*EXCERPTED TEXT*.
How much per minute? The Spanish parking pricing conundrum.

Still in Spain, after Barca, we headed over to the city of Seville. We needed to park up the motor for a few hours, so drove to the parking lot in the airport. And that’s when we saw it: Absurdity with a capital A. Or so it seemed at first…

On the wall of the parking lot hangs this here price list:

909254_1000Qué?

No folks, your eyes aren’t deceiving you. And no, that hasn’t been Photoshopped. Those figures, though very unreal, are actually for real.

What? How? Why? Anyone have a clue?

At first we didn’t, and were thinking of finding out by parking our vehicle for two minutes, handing over a euro, and asking for the correct change – to six decimal places :). But then it seemed to dawn on me – and I thought I’d figured it out. Then, confident that others might want to try working out the logic – or lack thereof – behind this bizarre pricing mechanism, I wrote a post – in my native Russky – and published it on my Russian language blog, inviting folks to confirm my ‘solution’ or prove me wrong.

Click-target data
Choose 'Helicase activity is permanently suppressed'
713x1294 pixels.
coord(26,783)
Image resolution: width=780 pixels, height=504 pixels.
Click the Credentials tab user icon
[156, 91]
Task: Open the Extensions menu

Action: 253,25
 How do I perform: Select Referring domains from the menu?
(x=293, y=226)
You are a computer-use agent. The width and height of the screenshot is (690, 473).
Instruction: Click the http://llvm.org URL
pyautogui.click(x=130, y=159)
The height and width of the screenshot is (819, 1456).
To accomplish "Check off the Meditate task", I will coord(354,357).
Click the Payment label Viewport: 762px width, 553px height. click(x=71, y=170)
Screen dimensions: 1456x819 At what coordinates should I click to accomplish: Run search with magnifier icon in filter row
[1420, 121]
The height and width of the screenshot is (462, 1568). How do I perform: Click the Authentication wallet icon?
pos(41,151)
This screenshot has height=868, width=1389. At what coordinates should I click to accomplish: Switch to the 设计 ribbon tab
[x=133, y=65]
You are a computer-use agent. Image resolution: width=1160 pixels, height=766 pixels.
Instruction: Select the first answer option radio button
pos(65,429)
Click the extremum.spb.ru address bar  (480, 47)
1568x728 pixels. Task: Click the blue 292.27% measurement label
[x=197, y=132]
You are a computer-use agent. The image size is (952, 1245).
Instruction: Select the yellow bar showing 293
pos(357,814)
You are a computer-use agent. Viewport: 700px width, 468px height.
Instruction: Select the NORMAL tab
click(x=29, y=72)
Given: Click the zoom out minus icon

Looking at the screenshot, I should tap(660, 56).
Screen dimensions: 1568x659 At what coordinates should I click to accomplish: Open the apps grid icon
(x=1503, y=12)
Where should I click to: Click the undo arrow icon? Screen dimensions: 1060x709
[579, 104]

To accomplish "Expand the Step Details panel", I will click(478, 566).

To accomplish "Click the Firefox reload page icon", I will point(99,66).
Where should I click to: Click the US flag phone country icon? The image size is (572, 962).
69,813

*THE TASK*. Using the post on Spanish parking prices, say whether each statement agrees with it, answering yes or no and quoting the deciding words. 1. The parking lot the writer's group used was at the airport. 2. The writer's group parked for two minutes and handed over a euro to test the price. 3. The writer published a post about the pricing on a Russian language blog.

*TASK SOLUTION*.
1. Yes: "drove to the parking lot in the airport"
2. No: "were thinking of finding out by parking our vehicle for two minutes, handing over a euro, and asking for the correct change"
3. Yes: "published it on my Russian language blog"